_Exercise directions_
This exercise requires every record to be repeated exactly.

_Material provided_
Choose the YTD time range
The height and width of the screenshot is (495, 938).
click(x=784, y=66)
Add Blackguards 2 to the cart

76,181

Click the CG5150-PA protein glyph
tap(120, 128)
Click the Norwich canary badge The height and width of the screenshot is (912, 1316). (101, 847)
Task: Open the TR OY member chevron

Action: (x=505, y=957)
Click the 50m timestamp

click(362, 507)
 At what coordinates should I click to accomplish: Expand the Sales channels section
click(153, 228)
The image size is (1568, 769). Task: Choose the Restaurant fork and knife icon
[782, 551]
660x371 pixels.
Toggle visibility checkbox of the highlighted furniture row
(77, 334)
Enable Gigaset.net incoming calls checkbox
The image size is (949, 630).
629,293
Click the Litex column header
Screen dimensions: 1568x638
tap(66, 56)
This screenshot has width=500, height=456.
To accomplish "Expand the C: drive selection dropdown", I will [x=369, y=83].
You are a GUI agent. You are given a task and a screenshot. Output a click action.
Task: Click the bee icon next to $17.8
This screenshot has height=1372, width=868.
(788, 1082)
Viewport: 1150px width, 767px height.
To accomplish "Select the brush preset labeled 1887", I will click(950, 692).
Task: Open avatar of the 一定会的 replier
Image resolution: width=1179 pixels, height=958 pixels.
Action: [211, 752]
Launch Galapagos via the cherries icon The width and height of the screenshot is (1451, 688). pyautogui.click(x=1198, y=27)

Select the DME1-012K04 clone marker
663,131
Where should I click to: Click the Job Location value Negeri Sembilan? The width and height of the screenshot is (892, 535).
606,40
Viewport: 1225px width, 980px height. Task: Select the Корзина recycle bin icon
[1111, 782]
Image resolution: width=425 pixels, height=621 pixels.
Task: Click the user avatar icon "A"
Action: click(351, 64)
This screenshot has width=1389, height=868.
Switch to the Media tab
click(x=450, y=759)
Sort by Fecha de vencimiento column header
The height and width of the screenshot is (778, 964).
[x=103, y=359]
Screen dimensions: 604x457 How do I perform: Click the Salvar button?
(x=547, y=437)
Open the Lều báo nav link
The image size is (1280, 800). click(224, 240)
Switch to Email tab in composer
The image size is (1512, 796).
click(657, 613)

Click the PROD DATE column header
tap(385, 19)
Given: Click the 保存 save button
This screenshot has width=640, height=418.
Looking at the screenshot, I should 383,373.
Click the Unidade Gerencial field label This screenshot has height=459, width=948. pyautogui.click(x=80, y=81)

_Reply to the exercise_
Choose the YTD time range
The height and width of the screenshot is (495, 938).
click(x=784, y=66)
Add Blackguards 2 to the cart

76,181

Click the CG5150-PA protein glyph
tap(120, 128)
Click the Norwich canary badge The height and width of the screenshot is (912, 1316). (101, 847)
Task: Open the TR OY member chevron

Action: (x=505, y=957)
Click the 50m timestamp

click(362, 507)
 At what coordinates should I click to accomplish: Expand the Sales channels section
click(153, 228)
The image size is (1568, 769). Task: Choose the Restaurant fork and knife icon
[782, 551]
660x371 pixels.
Toggle visibility checkbox of the highlighted furniture row
(77, 334)
Enable Gigaset.net incoming calls checkbox
The image size is (949, 630).
629,293
Click the Litex column header
Screen dimensions: 1568x638
tap(66, 56)
This screenshot has width=500, height=456.
To accomplish "Expand the C: drive selection dropdown", I will [x=369, y=83].
You are a GUI agent. You are given a task and a screenshot. Output a click action.
Task: Click the bee icon next to $17.8
This screenshot has height=1372, width=868.
(788, 1082)
Viewport: 1150px width, 767px height.
To accomplish "Select the brush preset labeled 1887", I will click(950, 692).
Task: Open avatar of the 一定会的 replier
Image resolution: width=1179 pixels, height=958 pixels.
Action: [211, 752]
Launch Galapagos via the cherries icon The width and height of the screenshot is (1451, 688). pyautogui.click(x=1198, y=27)

Select the DME1-012K04 clone marker
663,131
Where should I click to: Click the Job Location value Negeri Sembilan? The width and height of the screenshot is (892, 535).
606,40
Viewport: 1225px width, 980px height. Task: Select the Корзина recycle bin icon
[1111, 782]
Image resolution: width=425 pixels, height=621 pixels.
Task: Click the user avatar icon "A"
Action: click(351, 64)
This screenshot has width=1389, height=868.
Switch to the Media tab
click(x=450, y=759)
Sort by Fecha de vencimiento column header
The height and width of the screenshot is (778, 964).
[x=103, y=359]
Screen dimensions: 604x457 How do I perform: Click the Salvar button?
(x=547, y=437)
Open the Lều báo nav link
The image size is (1280, 800). click(224, 240)
Switch to Email tab in composer
The image size is (1512, 796).
click(657, 613)

Click the PROD DATE column header
tap(385, 19)
Given: Click the 保存 save button
This screenshot has width=640, height=418.
Looking at the screenshot, I should 383,373.
Click the Unidade Gerencial field label This screenshot has height=459, width=948. pyautogui.click(x=80, y=81)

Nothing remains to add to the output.